Ryan,
On Sun, Jan 24, 2016 at 12:46 AM, Thomas Koster
Using Criterion, I have been running benchmarks to measure the relative performance of STM and MVars for some simple transactions that I expect will be typical in my application. I am using GHC 7.10.2 and libraries as at Stackage LTS 3.2.
I have found that STM is faster than MVars in all my benchmarks, without exception. This seems to go against accepted wisdom [1][2][3]. I have not included my source code here to save space, but if you suspect that I am using MVars incorrectly, just say so and I will post my source code separately.
I have two questions:
1. When are MVars faster than STM? If the answer is "never", then when are MVars "better" than STM? (Choose your own definition of "better".)

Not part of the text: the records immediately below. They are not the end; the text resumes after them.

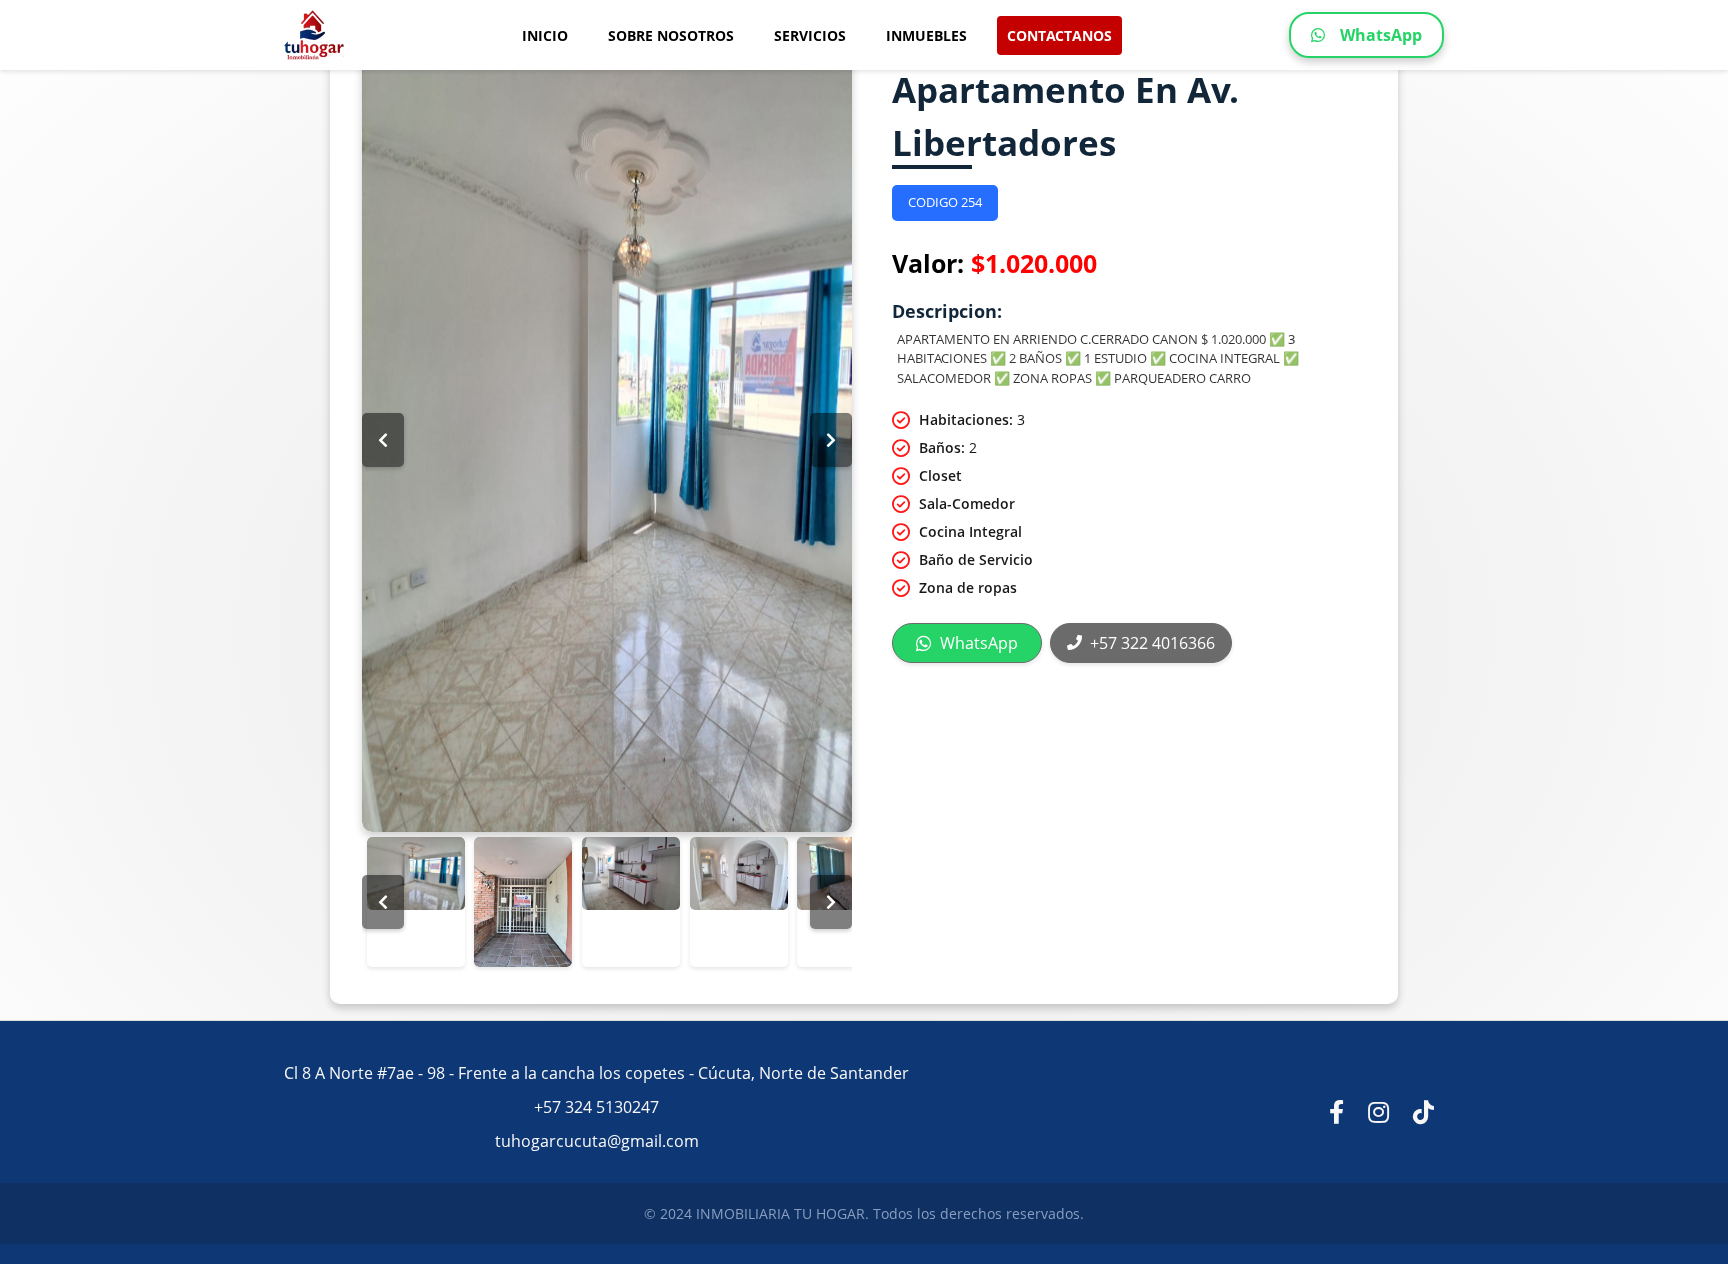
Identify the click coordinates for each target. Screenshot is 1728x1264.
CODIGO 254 (945, 202)
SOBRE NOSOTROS (671, 35)
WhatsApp (1381, 35)
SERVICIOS (810, 35)
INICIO (545, 35)
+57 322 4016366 (1152, 643)
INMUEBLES (926, 35)
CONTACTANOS (1059, 35)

2. When given two capabilities (+RTS -N2), MVars are suddenly an order of magnitude slower than with just one capability. Why?
On 25 January 2016 at 01:04, Ryan Yates
I'm sorry I don't have time right now for a proper response (buried under paper deadlines). There are certainly times when one will be faster then the other and the reasons are quite complicated. To complicate matters further it is very difficult to get benchmarks that don't lie about performance in this space. There are also alternative implementations that change the balance drastically. The only broad advice I can give is to benchmark the target application with both implementations to see how all the implications fall out.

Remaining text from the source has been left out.